Elasticsearch Document Operations, Mapping Configuration, and Search APIs
Document Lifecycle and Batch Operations
Index a document with auto-generated identifier:
POST inventory/_doc
{
"item_code": "SKU-8842",
"timestamp": "2023-08-21T14:35:22Z",
"notes": "Initial stock entry"
}
Create with explicit ID, failing if document exists:
PUT inventory/_doc/8842?op_type=create
{
"item_code": "SKU-8842",
"timestamp": "2023-08-21T15:00:00Z",
"notes": "Reserved inventory"
}
Alternative syntax for conditional creation:
PUT inventory/_create/8842
{
"item_code": "SKU-8842",
"timestamp": "2023-08-21T15:00:00Z",
"notes": "Reserved inventory"
}
Retrieve by identifier:
GET inventory/_doc/8842
Full document replacement:
PUT inventory/_doc/8842
{
"item_code": "SKU-8842",
"status": "active"
}
Partial update with doc merging:
POST inventory/_update/8842/
{
"doc": {
"last_updated": "2023-08-21T16:00:00Z",
"warehouse": "East-01"
}
}
Remove document:
DELETE inventory/_doc/8842
Bulk Processing
Execute multiple operations atomically. The create action fails on duplicates, while index performs upsert operations:
POST _bulk
{"index":{"_index":"transactions","_id":"txn-001"}}
{"amount":150.00,"currency":"USD"}
{"delete":{"_index":"transactions","_id":"txn-099"}}
{"create":{"_index":"archive","_id":"txn-001"}}
{"amount":150.00,"archived":true}
{"update":{"_id":"txn-001","_index":"transactions"}}
{"doc":{"status":"processed"}}
First execution creates the document with version 1. Subsequent executions of the same bulk request will update the existing document when using index, fail on create if ID exists, and return not_found for non-existent deletions.
Multi-Document Retrieval
Fetch multiple documents across indices:
GET /_mget
{
"docs": [
{"_index": "transactions", "_id": "txn-001"},
{"_index": "transactions", "_id": "txn-002"}
]
}
With implicit index context:
GET /transactions/_mget
{
"docs": [
{"_id": "txn-001"},
{"_id": "txn-002"}
]
}
Control source field inclusion:
GET /_mget
{
"docs": [
{"_index": "transactions", "_id": "txn-001", "_source": false},
{"_index": "transactions", "_id": "txn-002", "_source": ["amount", "currency"]},
{"_index": "transactions", "_id": "txn-003", "_source": {"include": ["metadata"], "exclude": ["metadata.internal"]}}
]
}
Inverted Index Fundamentals
Elasticsearch utilizes inverted indices for high-performance full-text retrieval. This structure maintains a vocabulary of unique terms extracted from the document corpus, with each term mapping to a posting list containing document references and positional metadata.

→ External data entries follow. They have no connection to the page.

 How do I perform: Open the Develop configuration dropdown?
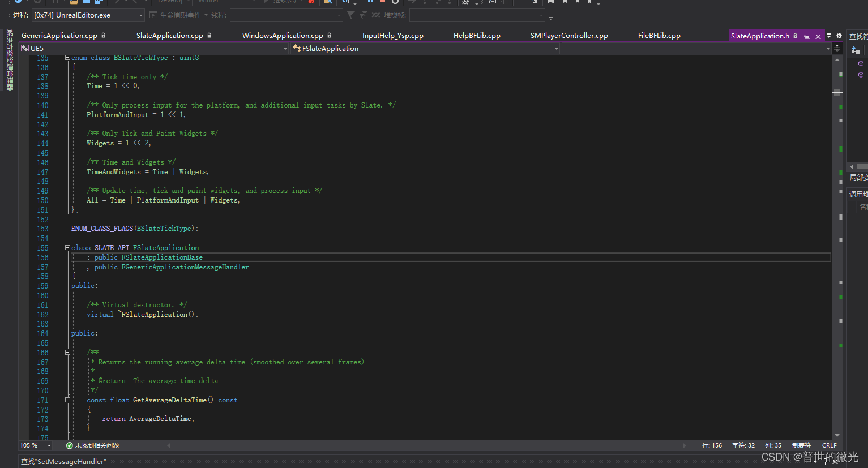tap(173, 2)
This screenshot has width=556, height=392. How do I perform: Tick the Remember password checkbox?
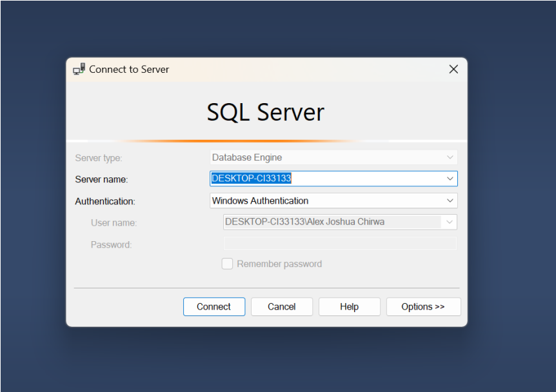227,264
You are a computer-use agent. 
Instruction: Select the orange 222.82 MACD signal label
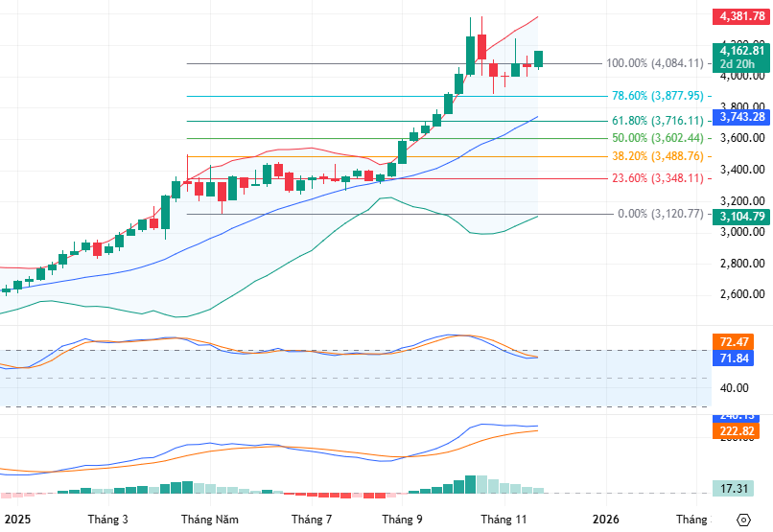point(738,433)
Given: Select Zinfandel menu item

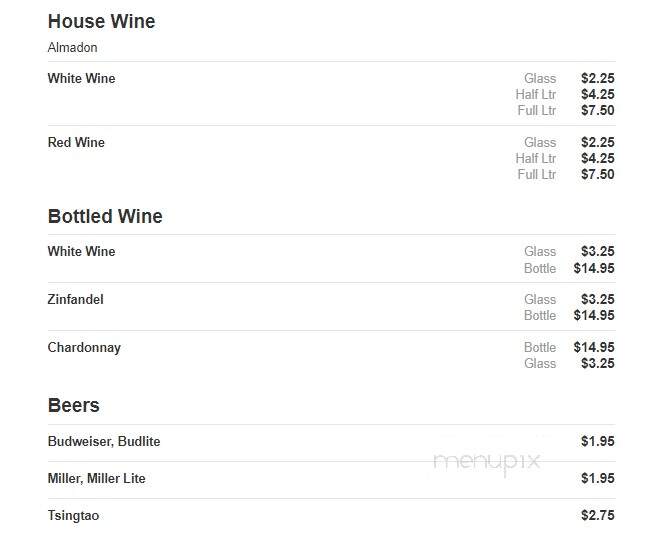Looking at the screenshot, I should [76, 299].
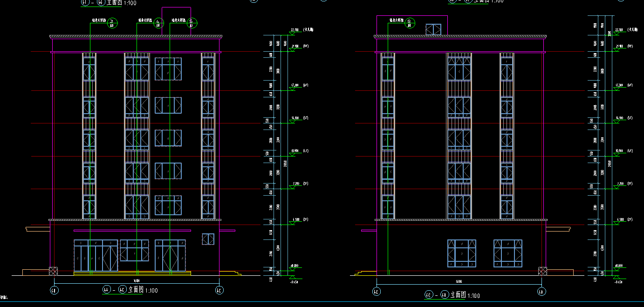Select the 22.100 elevation marker beside left elevation

tap(295, 30)
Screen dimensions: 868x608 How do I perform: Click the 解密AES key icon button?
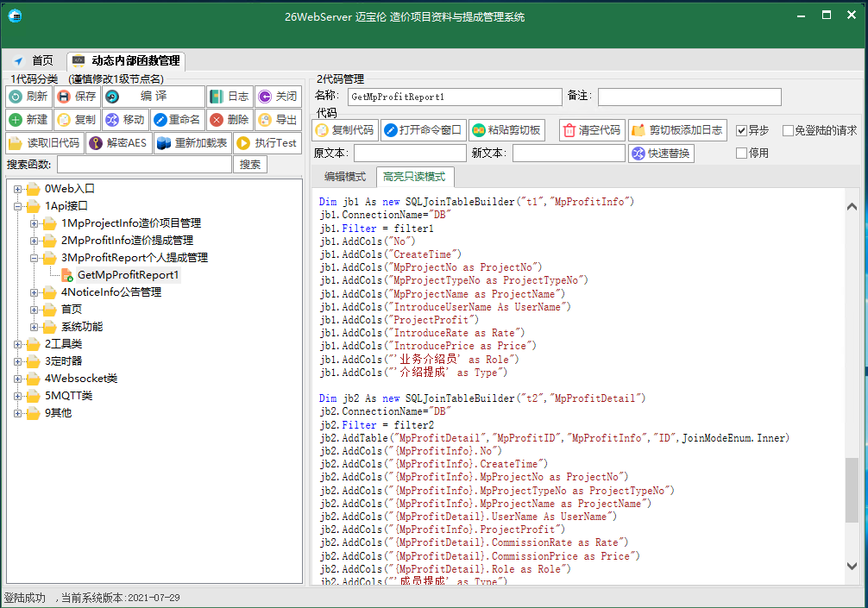(x=119, y=143)
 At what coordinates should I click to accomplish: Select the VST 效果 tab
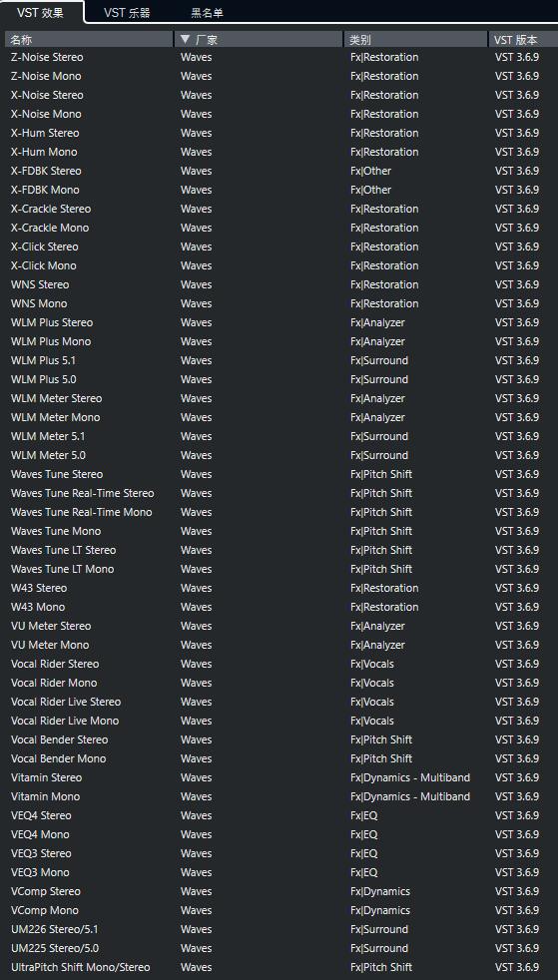click(41, 13)
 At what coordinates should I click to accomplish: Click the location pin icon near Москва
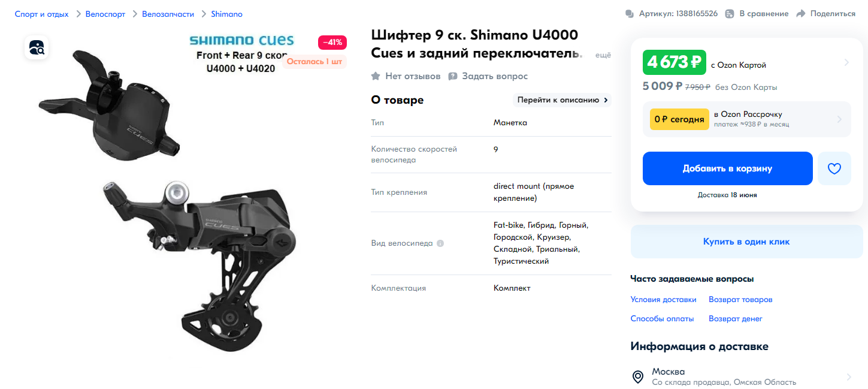pos(639,377)
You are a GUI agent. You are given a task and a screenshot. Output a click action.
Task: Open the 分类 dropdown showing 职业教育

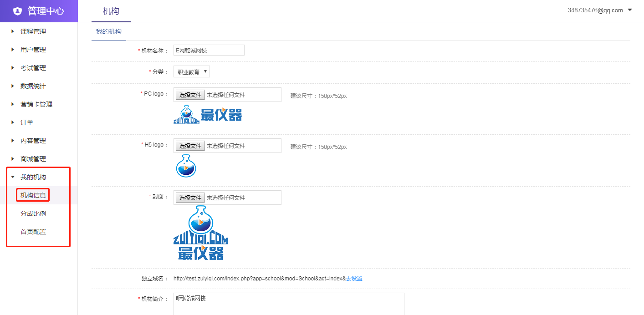pos(192,72)
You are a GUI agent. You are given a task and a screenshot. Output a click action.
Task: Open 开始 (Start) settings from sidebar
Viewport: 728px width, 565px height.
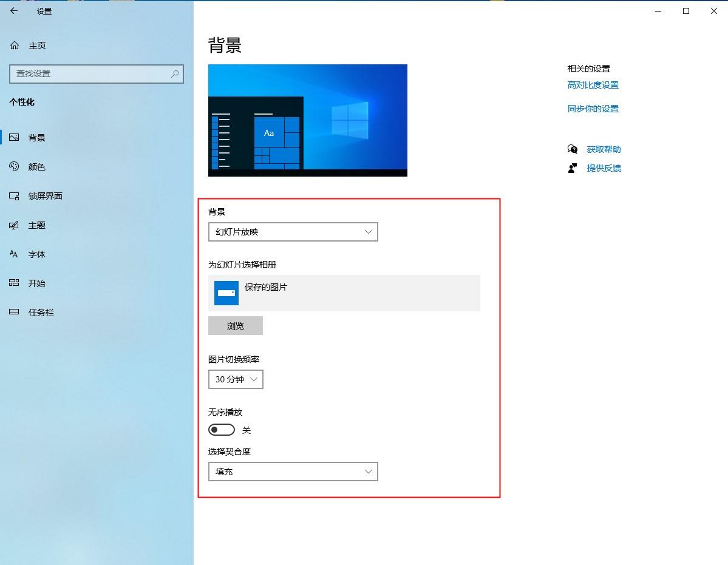[x=36, y=283]
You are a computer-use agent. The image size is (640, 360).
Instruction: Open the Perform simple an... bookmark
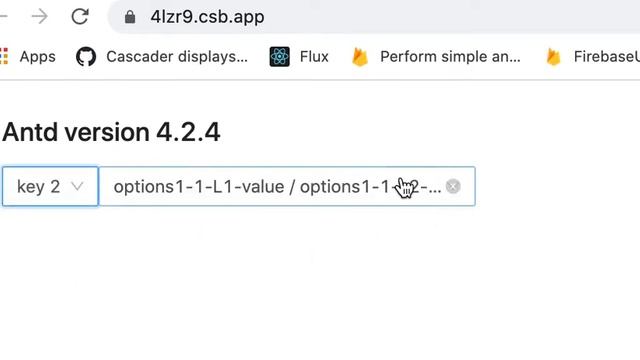[x=450, y=57]
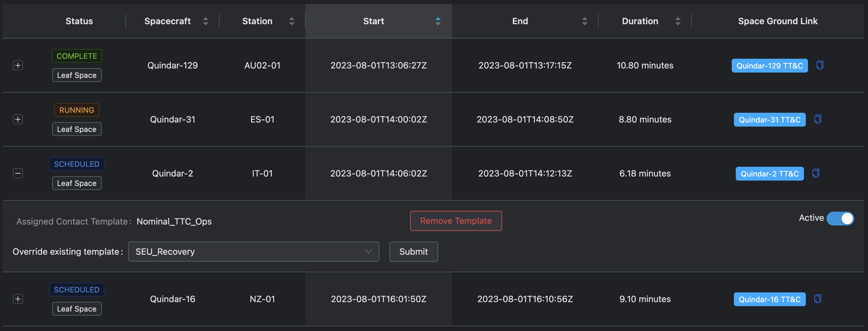This screenshot has height=331, width=868.
Task: Click the Quindar-16 TT&C tag
Action: click(x=769, y=299)
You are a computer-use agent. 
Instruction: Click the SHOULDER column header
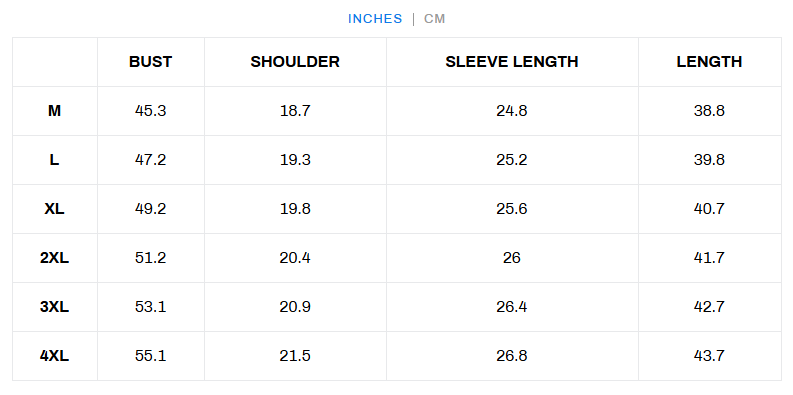[x=295, y=62]
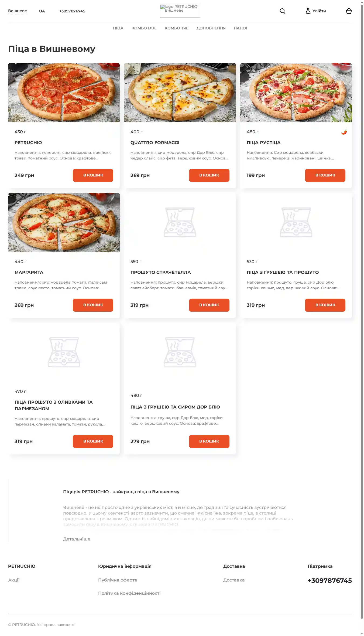Click the Піца з грушею та прошуто placeholder icon
This screenshot has width=364, height=636.
296,222
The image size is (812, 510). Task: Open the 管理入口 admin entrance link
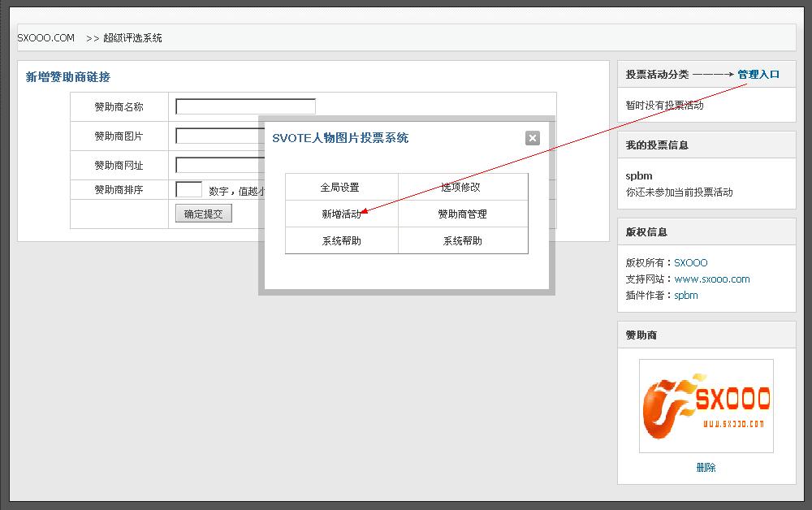[758, 72]
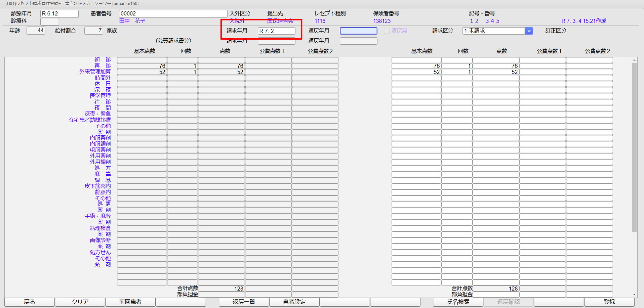
Task: Click right-side 再診 基本点数 cell showing 76
Action: tap(416, 66)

Text Analysis and Tokenization
Built-in analyzers process text during indexing and search:
- Standard: Grammar-aware tokenization with lowercase normalization
- Simple: Non-letter character delimiting with lowercase conversion
- Stop: Simple analyzer with stop word removal (articles, prepositions)
- Whitespace: Space-delimited splitting preserving original case
- Keyword: No-op analyzer treating input as single token
- Pattern: Regular expression-based splitting (default: non-word characters)
- Language: Language-specific tokenization with stemming (30+ languages available)
Standard Analyzer Behavior:
GET _analyze
{
"analyzer": "standard",
"text": "The Quick Brown-Fox jumps over 3 lazy dogs!"
}
Produces tokens: the, quick, brown, fox, jumps, over, 3, lazy, dogs
Simple Analyzer Behavior:
GET _analyze
{
"analyzer": "simple",
"text": "The Quick Brown-Fox jumps over 3 lazy dogs!"
}
Produces tokens: the, quick, brown, fox, jumps, over, lazy, dogs (numeric tokens excluded)
Stop Analyzer Behavior:
GET _analyze
{
"analyzer": "stop",
"text": "The Quick Brown-Fox jumps over 3 lazy dogs!"
}
Produces tokens: quick, brown, fox, jumps, lazy, dogs (removes the, over)
Whitespace Analyzer Behavior:
GET _analyze
{
"analyzer": "whitespace",
"text": "The Quick Brown-Fox jumps over 3 lazy dogs!"
}
Preserves case and punctuation: The, Quick, Brown-Fox, jumps, over, 3, lazy, dogs!
Keyword Analyzer Behavior:
GET _analyze
{
"analyzer": "keyword",
"text": "The Quick Brown-Fox jumps over 3 lazy dogs!"
}
Single token: The Quick Brown-Fox jumps over 3 lazy dogs!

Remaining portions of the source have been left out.